The first level of Revelation Mentis, showing the player character, the goal, and some obstacles

This is what stage one looks like. The white smiley is the player character, the red diamond is the goal, the other symbols are bushes and pits.

Revelation Mentis is a short exploration game inspired by 90s action adventures. It runs on DOS. The player character is a young man from a small medieval village. Upon hearing that the Artefact of Light has been stolen, he takes it upon himself to face the villain and recover the four parts of the Artefact.
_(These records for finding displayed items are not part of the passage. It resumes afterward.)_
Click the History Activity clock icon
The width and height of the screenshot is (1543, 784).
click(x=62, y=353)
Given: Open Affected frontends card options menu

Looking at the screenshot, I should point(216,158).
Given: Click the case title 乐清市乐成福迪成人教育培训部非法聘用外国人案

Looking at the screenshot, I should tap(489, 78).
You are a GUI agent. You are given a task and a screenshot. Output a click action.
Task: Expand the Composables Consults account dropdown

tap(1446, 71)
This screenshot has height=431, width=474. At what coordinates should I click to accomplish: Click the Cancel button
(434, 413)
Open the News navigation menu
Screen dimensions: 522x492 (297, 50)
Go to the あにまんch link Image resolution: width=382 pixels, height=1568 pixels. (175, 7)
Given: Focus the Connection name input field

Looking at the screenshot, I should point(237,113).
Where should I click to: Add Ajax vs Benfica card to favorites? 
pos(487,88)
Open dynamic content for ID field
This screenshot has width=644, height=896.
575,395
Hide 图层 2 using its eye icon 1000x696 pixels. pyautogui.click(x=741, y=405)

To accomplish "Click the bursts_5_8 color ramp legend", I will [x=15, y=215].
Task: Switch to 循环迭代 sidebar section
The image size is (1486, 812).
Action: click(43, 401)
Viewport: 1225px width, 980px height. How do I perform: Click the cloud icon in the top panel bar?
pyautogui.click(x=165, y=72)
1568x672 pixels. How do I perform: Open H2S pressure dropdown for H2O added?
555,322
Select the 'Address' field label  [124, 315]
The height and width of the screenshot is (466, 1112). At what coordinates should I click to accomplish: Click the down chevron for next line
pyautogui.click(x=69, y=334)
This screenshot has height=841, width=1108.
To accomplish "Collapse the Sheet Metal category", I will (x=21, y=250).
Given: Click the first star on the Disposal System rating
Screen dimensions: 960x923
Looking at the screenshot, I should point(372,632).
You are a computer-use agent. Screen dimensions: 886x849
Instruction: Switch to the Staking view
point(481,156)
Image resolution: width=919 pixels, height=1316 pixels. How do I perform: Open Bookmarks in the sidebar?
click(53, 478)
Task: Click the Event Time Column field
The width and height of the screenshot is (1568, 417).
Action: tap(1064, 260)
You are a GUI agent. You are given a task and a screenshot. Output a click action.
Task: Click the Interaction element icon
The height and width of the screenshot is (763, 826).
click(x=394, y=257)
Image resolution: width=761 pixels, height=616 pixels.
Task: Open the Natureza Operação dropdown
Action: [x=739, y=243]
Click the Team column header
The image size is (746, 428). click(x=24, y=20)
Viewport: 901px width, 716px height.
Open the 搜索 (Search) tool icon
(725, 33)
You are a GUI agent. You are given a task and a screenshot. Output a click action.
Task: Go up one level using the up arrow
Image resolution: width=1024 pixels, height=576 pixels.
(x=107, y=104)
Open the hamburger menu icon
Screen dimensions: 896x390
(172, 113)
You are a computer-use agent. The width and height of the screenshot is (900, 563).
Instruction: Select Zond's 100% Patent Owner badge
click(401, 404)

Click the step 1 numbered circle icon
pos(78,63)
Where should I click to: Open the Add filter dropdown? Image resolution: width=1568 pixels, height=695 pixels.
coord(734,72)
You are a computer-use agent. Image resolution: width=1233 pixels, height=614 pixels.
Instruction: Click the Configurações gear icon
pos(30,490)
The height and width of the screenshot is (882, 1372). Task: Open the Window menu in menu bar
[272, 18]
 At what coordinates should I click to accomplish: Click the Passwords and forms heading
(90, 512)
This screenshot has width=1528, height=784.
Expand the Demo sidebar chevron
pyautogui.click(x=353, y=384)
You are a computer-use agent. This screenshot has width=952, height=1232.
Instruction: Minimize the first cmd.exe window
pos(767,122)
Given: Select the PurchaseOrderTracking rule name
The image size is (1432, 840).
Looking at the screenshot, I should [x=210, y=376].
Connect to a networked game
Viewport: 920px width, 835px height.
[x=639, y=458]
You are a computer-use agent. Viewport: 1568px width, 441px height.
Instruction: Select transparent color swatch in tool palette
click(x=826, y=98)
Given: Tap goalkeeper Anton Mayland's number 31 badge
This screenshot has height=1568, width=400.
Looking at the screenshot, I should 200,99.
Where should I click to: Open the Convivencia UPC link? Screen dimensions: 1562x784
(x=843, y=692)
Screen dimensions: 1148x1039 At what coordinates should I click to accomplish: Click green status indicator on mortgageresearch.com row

The game consists of four stages, each filling one screen. There are no enemies, but there are obstacles: bushes block the hero's path and bottomless pits warp him back to the start of the stage. You receive a password after each stage that you can write down to resume your quest at a later time, this may however prove unnecessary as the whole game takes less than 60 seconds to complete.

Project Background

The Revelation Mentis title screen

The title screen of the game features the name in large letters as well as some title art, all lovingly assembled in ASCII art.

I first learned programming by tinkering with Turbo Pascal 7. I had access to the source code of a handful of existing little games and other projects, and I painstakingly learned what each command and each number meant by blind experimentation. This game can be thought of as the ultimate result of that learning process: it was the first time I sat down with an empty Pascal file and wrote a (non-trivial) program of my own completely from scratch. This happened in a development environment that was already very much behind the times even at the time, but it was what I had access to.

The first complete version of Revelation Mentis clocked in at just under 2000 lines of code. When I later learned about arrays and for loops, I was able to cut those down to 600. Goodbye, 25 variables with almost identical names!

This browser-based version of the game first went live in 2015, and the player was redesigned for my website relaunch in 2020. Another five years later, in 2025, I decided to give the game itself a makeover and went back to the Pascal code to fix known bugs, make the menus a bit nicer to navigate, and sprinkle in a few other small improvements. It was also translated into English for the first time for this occasion.

Limitations

The last level of Revelation Mentis, showing a red background

In the final stage, the ground is scorched, the bushes are charred and the black pits are replaced with lava.

Looking at it from a player's perspective, there's clearly not much going on. The randomly generated stages, which were intended for replayability, are either trivial to solve (you walk around the obstacles) or impossible, meaning that the game offers no meaningful challenge. And the graphics are limited to what I was able to improvise from code page 850, which is why the four parts of the “Artefact of Light” look an awful lot like playing card suits.

For all its simplicity though, I enjoy how you can see the influence of games I enjoyed at the time, such as The Legend of Zelda and Dragon Quest. It's a shame that implementing simple collision detection was as far as my abilities could take me, or there might have been roaming monsters or even a boss fight.

Source Code

I don't think it will be of any use to anyone, but since I see little sense in keeping it to myself I am dedicating this game's source code to the public domain under CC 0. You can download it along with the compiled binary for DOS. The archive also contains the 2025 update. Definitely let me know if you do anything with it, I'm curious if anyone will ever look at that Pascal code.